Hollywood actress Anne Hathaway has accused critics of Swedish climate alarmist Greta Thunberg of “textbook misogyny” in a newly-released interview with the British press.
“If you think about the way she is being criticized, it is textbook misogyny, textbook patronizing, it is all these things,” Anne Hathaway told the Evening
Standard. “I think one of the best things to focus on about her is she speaks from a place of passion and emotion. She is speaking science to power. I admire her and I am glad to see I am not the only one.”

Last month the Dark Knight Rises star heaped praise on the teen climate crusader, posting an Instagram video of Thunberg at the United Nations accompanied by the hashtag “#ImWithGreta.”

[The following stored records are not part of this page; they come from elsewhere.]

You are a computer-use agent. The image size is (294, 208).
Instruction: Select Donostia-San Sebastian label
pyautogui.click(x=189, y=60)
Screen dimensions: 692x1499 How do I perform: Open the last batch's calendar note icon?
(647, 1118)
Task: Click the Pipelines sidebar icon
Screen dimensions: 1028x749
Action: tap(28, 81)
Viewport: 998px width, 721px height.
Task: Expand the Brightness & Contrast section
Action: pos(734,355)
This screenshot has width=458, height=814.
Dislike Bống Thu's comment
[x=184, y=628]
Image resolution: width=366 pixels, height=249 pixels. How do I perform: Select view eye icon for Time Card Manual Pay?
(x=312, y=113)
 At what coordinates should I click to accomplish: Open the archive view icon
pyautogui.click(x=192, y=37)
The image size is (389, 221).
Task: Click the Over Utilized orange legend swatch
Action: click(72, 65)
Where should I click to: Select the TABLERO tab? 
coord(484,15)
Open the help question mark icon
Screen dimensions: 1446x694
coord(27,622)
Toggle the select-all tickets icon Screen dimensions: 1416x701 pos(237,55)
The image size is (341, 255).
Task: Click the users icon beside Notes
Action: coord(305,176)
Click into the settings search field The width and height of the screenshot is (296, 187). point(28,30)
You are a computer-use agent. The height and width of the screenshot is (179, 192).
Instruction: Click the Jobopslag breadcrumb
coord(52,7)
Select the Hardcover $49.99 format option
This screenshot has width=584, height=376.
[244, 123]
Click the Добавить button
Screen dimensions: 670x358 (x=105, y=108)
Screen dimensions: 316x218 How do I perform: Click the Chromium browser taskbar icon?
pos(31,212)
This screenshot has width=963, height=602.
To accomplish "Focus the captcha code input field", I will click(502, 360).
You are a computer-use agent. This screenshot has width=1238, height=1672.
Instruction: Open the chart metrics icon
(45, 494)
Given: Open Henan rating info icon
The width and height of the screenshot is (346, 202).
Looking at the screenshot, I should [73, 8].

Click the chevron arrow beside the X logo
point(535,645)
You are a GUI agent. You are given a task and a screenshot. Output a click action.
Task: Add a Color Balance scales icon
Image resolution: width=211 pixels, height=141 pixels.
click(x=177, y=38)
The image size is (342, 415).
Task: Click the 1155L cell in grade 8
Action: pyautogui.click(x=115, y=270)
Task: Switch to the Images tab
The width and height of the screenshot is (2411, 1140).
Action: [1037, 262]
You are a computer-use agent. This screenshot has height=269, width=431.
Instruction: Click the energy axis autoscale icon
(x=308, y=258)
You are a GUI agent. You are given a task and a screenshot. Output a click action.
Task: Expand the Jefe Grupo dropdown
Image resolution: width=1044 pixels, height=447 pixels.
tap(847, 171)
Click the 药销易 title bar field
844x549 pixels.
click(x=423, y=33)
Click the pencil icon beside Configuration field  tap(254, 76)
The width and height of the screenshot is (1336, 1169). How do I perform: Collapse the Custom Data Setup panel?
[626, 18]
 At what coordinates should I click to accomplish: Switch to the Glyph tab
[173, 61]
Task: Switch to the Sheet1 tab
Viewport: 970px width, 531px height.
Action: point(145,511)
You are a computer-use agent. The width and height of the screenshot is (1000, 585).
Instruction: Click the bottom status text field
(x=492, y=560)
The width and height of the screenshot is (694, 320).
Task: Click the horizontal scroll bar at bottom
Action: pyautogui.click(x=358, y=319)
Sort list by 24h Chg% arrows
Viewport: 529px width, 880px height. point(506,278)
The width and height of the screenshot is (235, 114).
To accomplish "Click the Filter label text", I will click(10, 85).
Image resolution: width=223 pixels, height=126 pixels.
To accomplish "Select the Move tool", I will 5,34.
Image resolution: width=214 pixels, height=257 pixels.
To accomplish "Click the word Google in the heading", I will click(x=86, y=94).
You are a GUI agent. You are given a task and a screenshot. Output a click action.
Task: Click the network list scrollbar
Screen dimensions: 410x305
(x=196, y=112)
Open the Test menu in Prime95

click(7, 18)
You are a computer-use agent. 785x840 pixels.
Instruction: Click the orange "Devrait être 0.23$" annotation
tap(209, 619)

Thunberg garnered glowing praise from the corporate media for her furious tirade against world governments’ inaction against so-called climate change at the United Nations Climate Action Summit in New York City last month. While attending the annual summit, the 16-year-old and a group of child activists filed a complaint against Germany, France, Brazil, Argentina, and Turkey in which they alleged their inaction on global warming is a violation of child rights.

In an interview with Europe 1, French President Emmanuel Macron called the complaint “very radical” and warned it would likely “antagonize societies.”

“All the movements of our youth — or our not-so-young — are helpful,” explained the globalist leader. “But they must now focus on those who are furthest away, those who are seeking to block the way.”
Thunberg’s actions not only attracted criticism from male leaders, but female ones as well.

Brune Poirson, France’s Ecological Transition Minister, joined Macron in criticizing Thunberg’s remarks, telling French radio station France Inter: “I am not sure that you mobilize people with despair, with what is almost hatred, setting people against each other.”

Hathaway’s comments come as Thunberg was passed over for the Nobel Peace Prize, which instead was awarded to Ethiopian Prime Minister Abiy Ahmed for ending his country’s long-standing border conflict with Eritrea.